## Begin SUPPLIED RECORDS

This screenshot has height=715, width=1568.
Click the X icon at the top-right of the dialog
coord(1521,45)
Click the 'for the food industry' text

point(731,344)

## End SUPPLIED RECORDS

§ TASK TO CARRY OUT
Please reproduce every one of the rows above word for word, changing nothing.

§ EXPECTED ANSWER
This screenshot has height=715, width=1568.
Click the X icon at the top-right of the dialog
coord(1521,45)
Click the 'for the food industry' text

point(731,344)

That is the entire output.